Team of six. The graded deliverable was a 40-minute oral defense rather than the code itself, so we shared the implementation and worked through the theory together. I built the Streamlit interface around the pipeline.
The problem
Standard text-to-image models cannot generate a specific subject from a prompt alone — your watch, your dog, your friend. Naive fine-tuning on a few photos creates a worse problem than it solves: the model overfits to the subject and forgets what the broader class means. After a few hundred steps, prompting a watch generates only the trained instance. DreamBooth's contribution is a loss formulation that lets you fine-tune on the subject without losing the general concept.
The approach
Two losses run in parallel during training. The subject loss
is a standard diffusion MSE — noise added to the subject's
latents, the UNet predicts the noise, gradients flow. The
prior preservation loss runs on around 200 class images
generated by the frozen base model before training begins,
with the class prompt — a watch, no rare token. Both
losses sum with equal weight:
L = L_subject + λ × L_prior, with
λ = 1.0. Without the prior term, after a few
hundred steps the model forgets that watch refers to
the entire category — it just generates the trained instance.
With it, the general concept stays anchored.

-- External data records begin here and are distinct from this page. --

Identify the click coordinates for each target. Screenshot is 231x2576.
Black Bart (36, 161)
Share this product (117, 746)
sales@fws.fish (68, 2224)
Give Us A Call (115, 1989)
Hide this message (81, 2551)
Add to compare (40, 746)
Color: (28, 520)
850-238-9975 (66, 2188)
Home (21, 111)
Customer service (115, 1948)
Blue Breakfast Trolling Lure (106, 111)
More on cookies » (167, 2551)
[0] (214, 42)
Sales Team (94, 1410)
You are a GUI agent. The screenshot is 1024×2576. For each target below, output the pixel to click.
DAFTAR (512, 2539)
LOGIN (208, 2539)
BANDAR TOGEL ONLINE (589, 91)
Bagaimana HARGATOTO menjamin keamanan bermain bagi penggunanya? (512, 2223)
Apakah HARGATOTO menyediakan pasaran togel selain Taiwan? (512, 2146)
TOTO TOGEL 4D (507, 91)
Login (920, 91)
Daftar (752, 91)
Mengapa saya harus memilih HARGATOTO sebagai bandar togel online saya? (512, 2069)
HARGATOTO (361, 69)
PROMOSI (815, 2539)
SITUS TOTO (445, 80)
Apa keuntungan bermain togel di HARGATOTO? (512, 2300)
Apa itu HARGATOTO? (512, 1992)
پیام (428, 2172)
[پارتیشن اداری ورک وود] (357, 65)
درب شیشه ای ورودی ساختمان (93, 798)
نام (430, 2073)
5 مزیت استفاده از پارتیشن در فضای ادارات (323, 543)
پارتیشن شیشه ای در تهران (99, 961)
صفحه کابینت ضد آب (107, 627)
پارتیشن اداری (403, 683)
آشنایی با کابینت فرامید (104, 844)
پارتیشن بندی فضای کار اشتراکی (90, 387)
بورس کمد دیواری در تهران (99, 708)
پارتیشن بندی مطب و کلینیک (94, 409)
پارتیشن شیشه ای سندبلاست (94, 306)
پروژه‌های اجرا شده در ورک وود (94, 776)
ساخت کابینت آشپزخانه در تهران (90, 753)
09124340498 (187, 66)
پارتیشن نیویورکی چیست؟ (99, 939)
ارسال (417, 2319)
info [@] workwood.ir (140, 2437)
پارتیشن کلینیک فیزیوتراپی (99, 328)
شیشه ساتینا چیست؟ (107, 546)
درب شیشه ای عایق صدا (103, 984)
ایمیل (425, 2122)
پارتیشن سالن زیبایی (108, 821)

We fine-tuned for 1000 steps with a learning rate of 5e-6: the
base model already knows what a watch is, we only needed to
slip in the information that [V_ohwx] refers to
this watch specifically. The text encoder was trained
alongside the UNet for better subject fidelity, at the cost of
more VRAM and more time — about a quarter of a day on the
hardware we had. Seed 1234 for reproducibility.
Result
Three reference metrics from the paper — DINO (subject fidelity), CLIP-I (image-image similarity), CLIP-T (text-image alignment) — measured on three prompts (a beach, a snowy scene, a Monet-style painting), four images per prompt.
CLIP-T came in at 0.32, above the paper's 0.305. DINO at 0.36 against the paper's 0.668; CLIP-I at 0.72 against 0.803. The model follows text prompts reliably; subject fidelity is below.
The gap is interpretable. We trained on three photos rather than the five to ten the paper assumes. An Apple Watch is a manufactured object with fine-grained details — screen text, crown button — that DINO captures less reliably because it was trained mostly on organic subjects. On the Monet-style prompt specifically, DINO drops to 0.24: a stylized treatment naturally diverges from the original photographs. CLIP-T above the paper is what matters in practice — the model integrates new prompts cleanly, which is the prerequisite for the rest.
Around the model
That kind of reading only holds up if the engineering underneath is sound. Three choices we made to keep it that way. Pydantic-validated YAML for the entire configuration — typed parameters, explicit defaults, no hardcoded numbers. Test-first development: every function has a failing test before its implementation. No silent fallback: preconditions raise.
The five-page Streamlit interface on top — subject registry, training launch, models, generation, evaluation — was not required by the module. A 1000-step run takes a quarter of a day, and watching metrics live is the only honest way to interpret what fine-tuning is doing to the model.